## AIM OF THE EXERCISE
Copy all lines of the listing that include the string "Information".

## EXERCISE INPUTS
┄┄┄┄┄┄┄┄┄┄┄┄┄┄┄┄┄┄┄┄
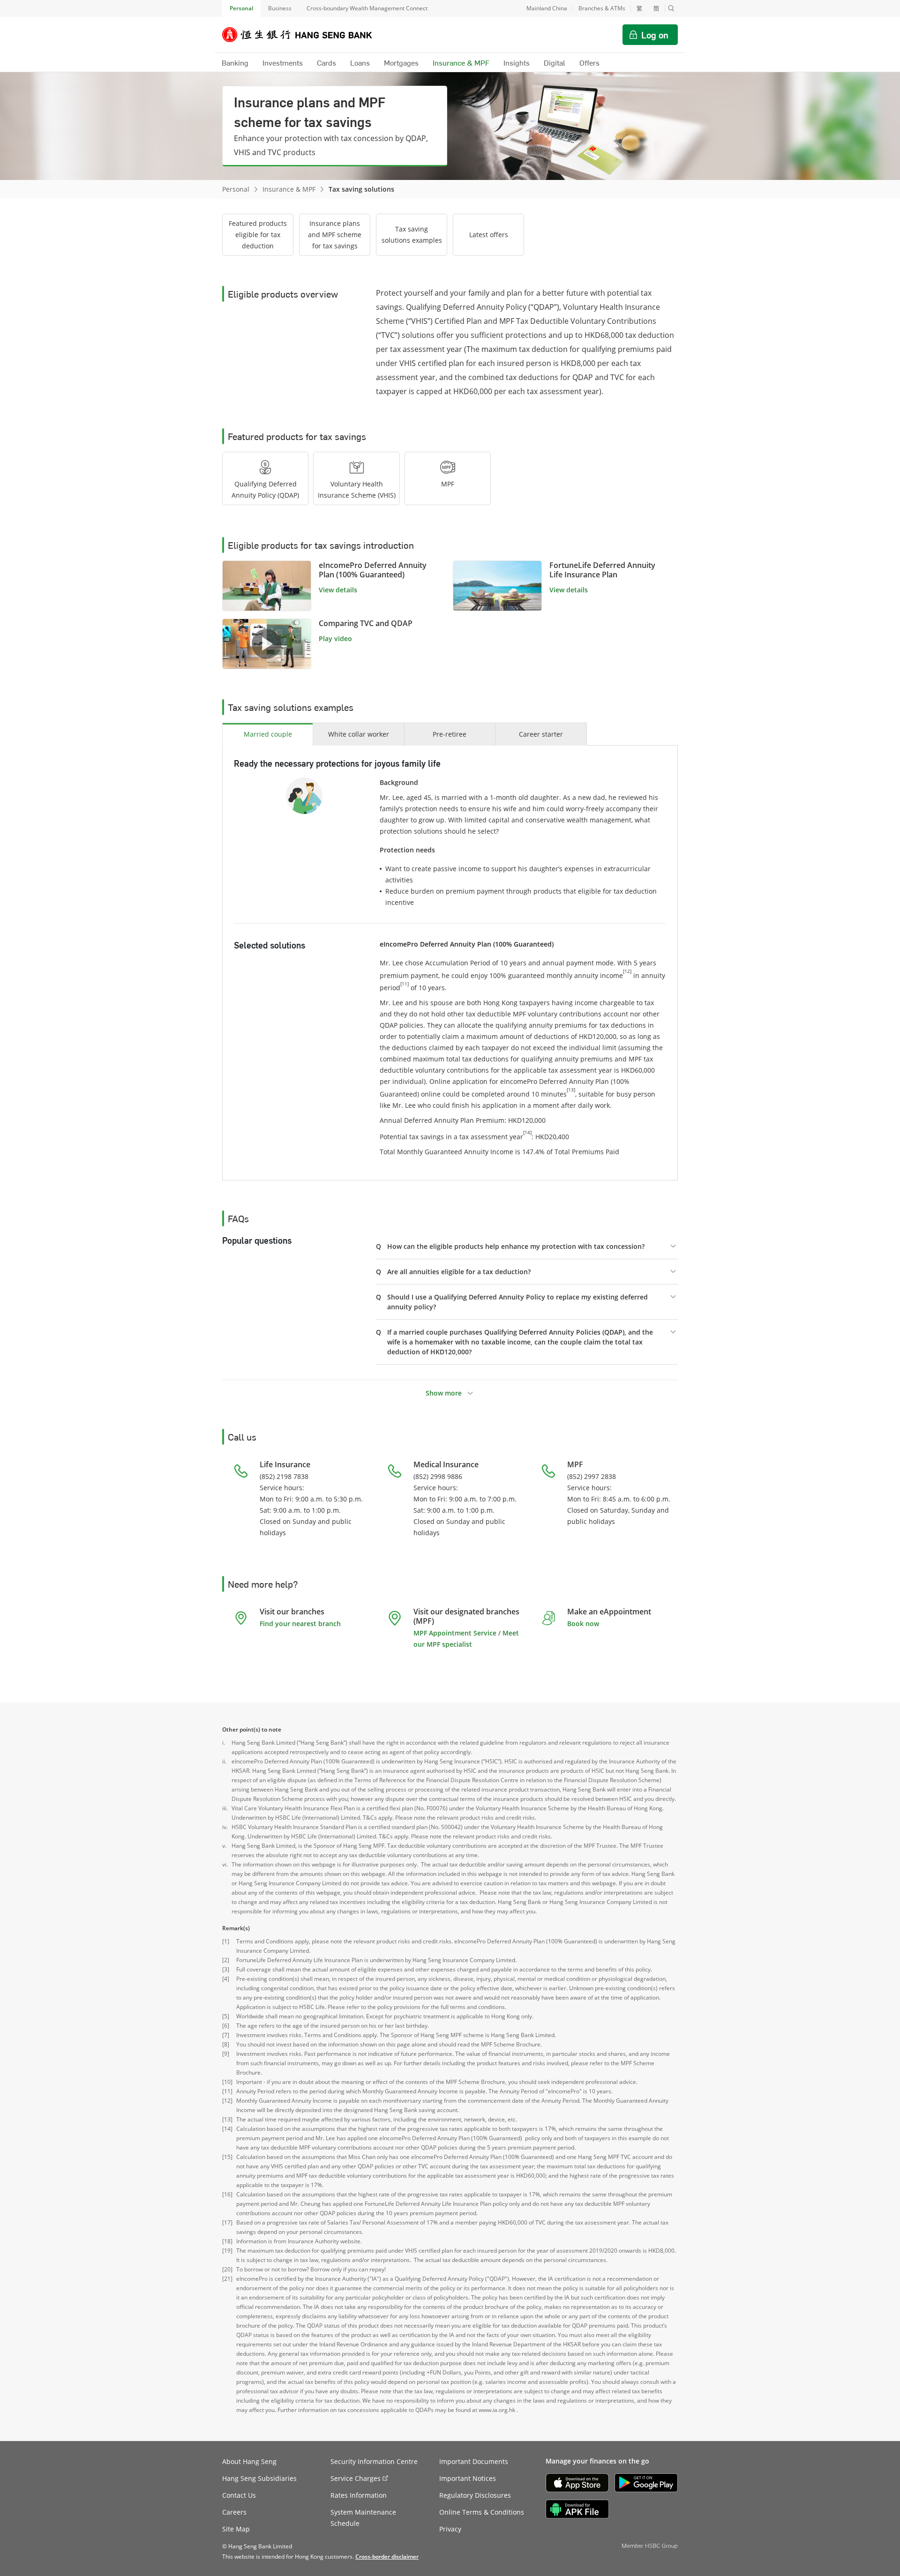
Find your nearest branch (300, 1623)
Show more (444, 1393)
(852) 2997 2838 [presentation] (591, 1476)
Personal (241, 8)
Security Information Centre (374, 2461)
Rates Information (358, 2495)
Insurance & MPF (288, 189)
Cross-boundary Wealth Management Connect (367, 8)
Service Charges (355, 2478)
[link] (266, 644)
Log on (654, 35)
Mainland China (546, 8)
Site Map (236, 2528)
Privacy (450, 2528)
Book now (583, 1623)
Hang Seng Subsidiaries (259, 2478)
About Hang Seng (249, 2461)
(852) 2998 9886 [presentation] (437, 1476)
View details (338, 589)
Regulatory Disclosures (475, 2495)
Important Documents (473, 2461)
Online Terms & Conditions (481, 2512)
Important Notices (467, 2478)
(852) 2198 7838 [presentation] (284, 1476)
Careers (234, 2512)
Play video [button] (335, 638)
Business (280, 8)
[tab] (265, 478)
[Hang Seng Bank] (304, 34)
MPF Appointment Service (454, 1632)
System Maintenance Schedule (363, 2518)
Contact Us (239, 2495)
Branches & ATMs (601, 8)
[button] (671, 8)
┄┄┄┄┄┄┄┄┄┄┄┄┄┄┄┄┄┄┄┄
## COMPLETED TASK
Security Information Centre (374, 2461)
Rates Information (358, 2495)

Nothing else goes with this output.